Requirement: Copy the material word for word from the line containing "Image resolution: width=1710" up to and including the line containing "(x=28, y=524)", and nothing else.

Given data:
|---|
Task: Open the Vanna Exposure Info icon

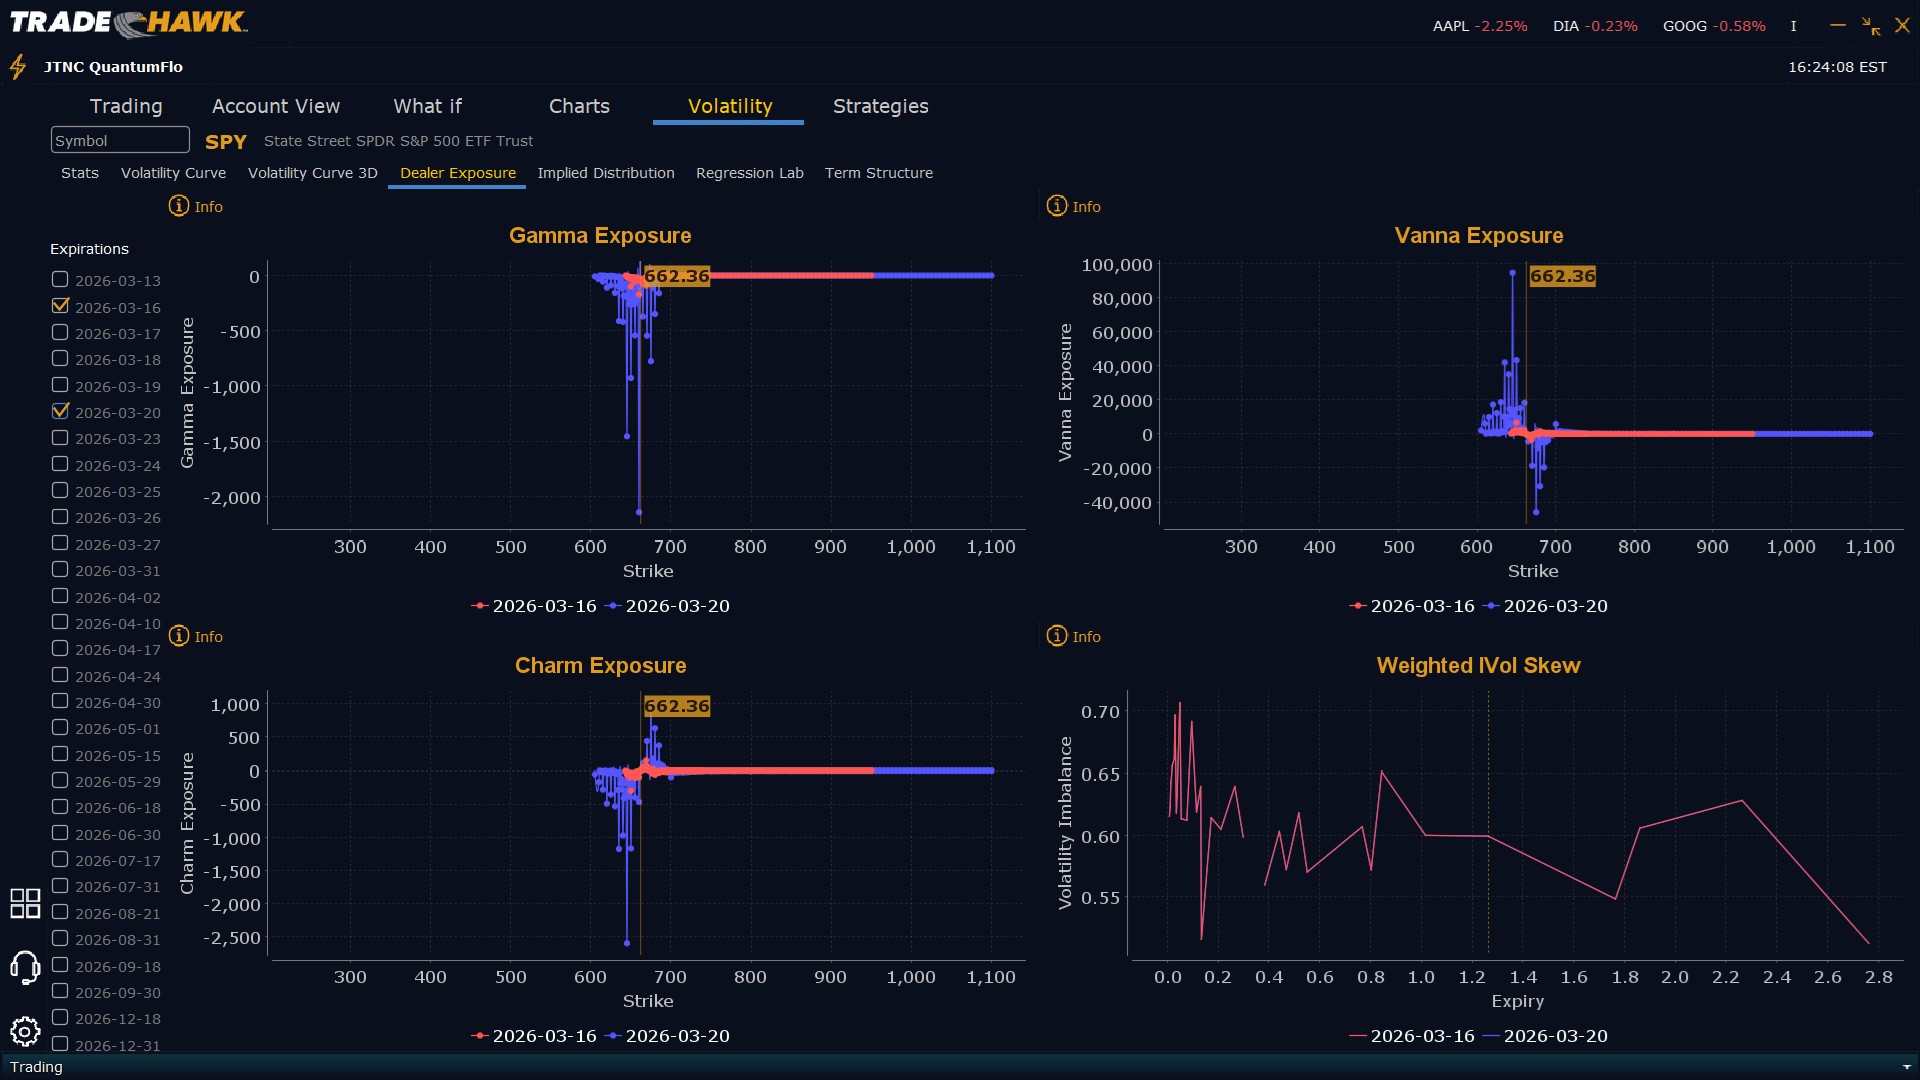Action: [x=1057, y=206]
|---|
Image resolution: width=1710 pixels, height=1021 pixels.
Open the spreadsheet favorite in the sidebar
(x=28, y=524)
|---|
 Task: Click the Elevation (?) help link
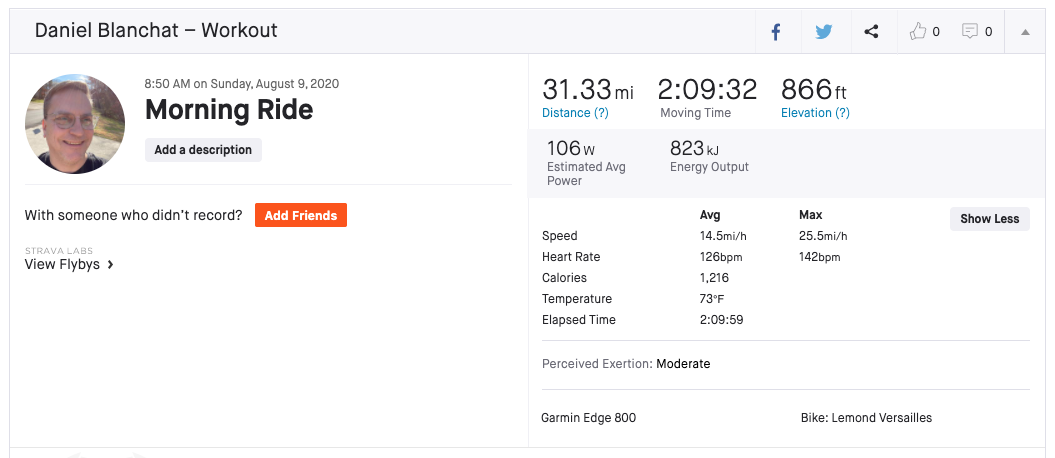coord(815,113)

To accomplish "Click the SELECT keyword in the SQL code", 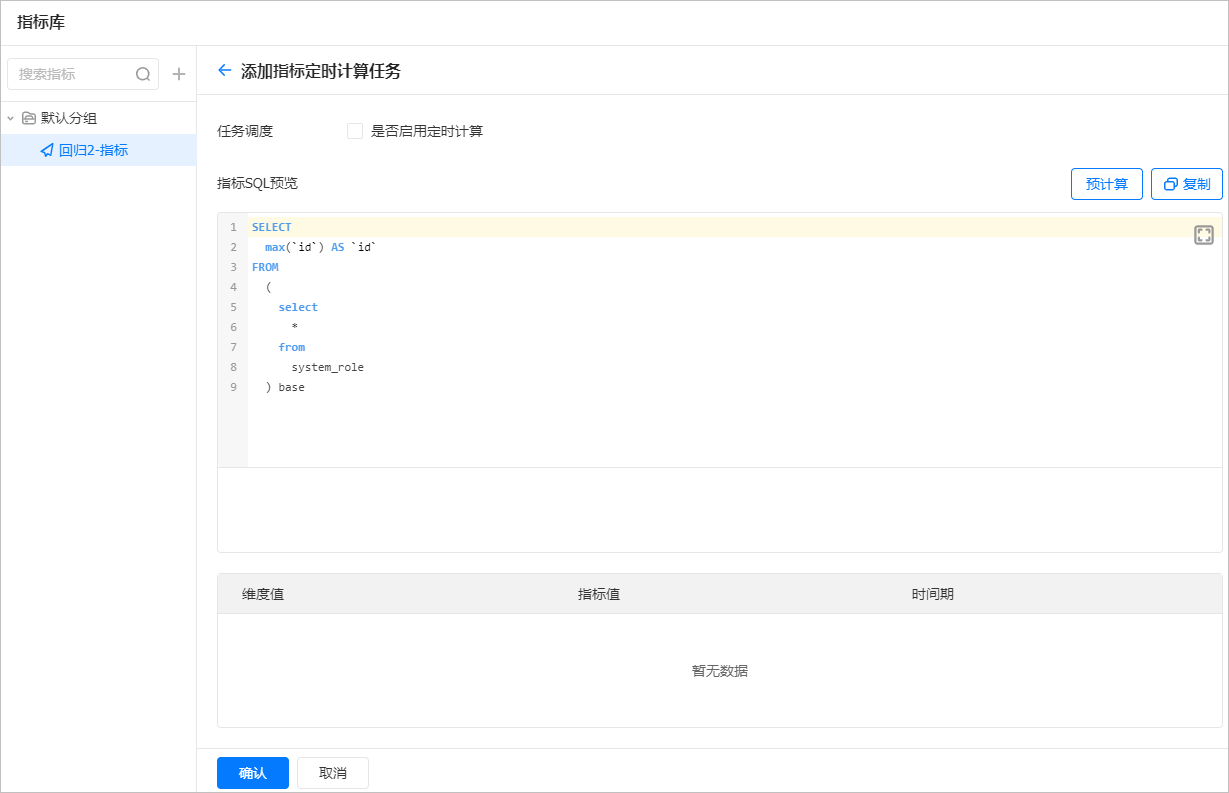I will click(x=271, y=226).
|---|
Reply:
Image resolution: width=1710 pixels, height=1021 pixels.
Open the spreadsheet favorite in the sidebar
(x=28, y=524)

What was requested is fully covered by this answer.